Original listing text, shown exactly as published by the company.
The Role
As a Senior Platform Engineer, you are a champion for DevOps and SRE culture and industry best practice within Megaport. You will work alongside talented team members in multiple timezones ensuring that systems are secure, maintainable and available. External to the team you will be engaging with stakeholders in requirements analysis and demonstrations. Technically you will be very hands on. Continually evolving your skills through a mix of peer reviews and research. Ultimately your obsession is customer success and ensuring company goals are met.

____________________

• [Exercise prompt] According to the Senior Platform Engineer role description, what is the engineer's obsession? The data that comes next isn't needed.

• [Information supplied]
____________________

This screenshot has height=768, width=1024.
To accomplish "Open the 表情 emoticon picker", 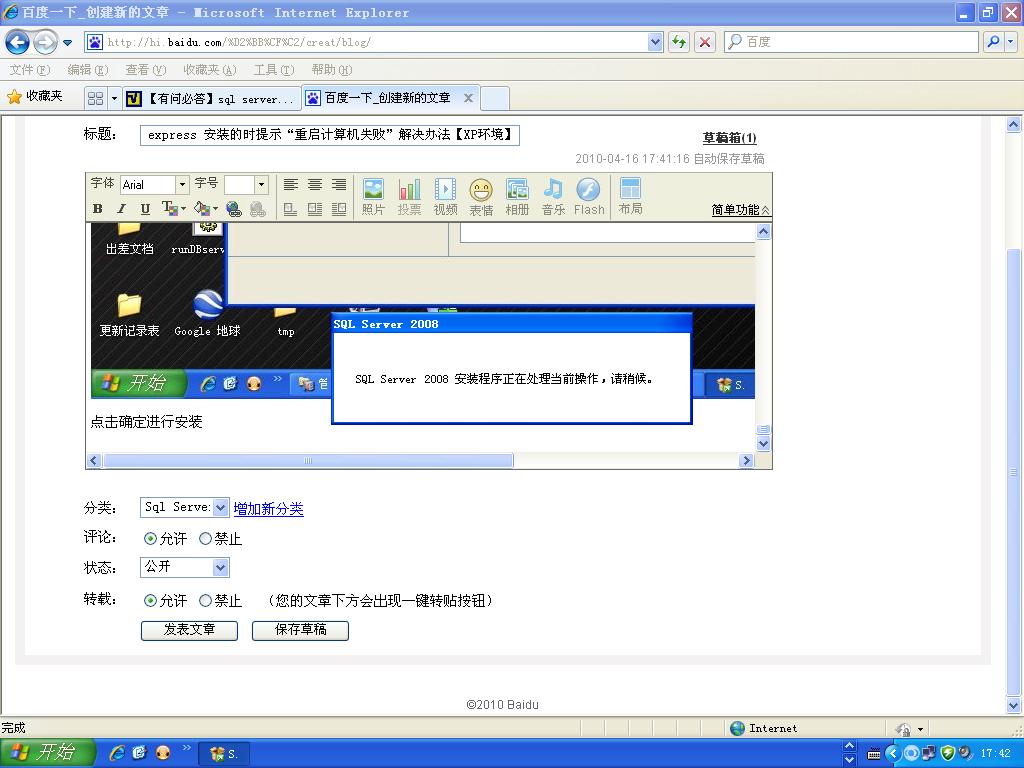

____________________

• [Response] Customer success and ensuring company goals are met.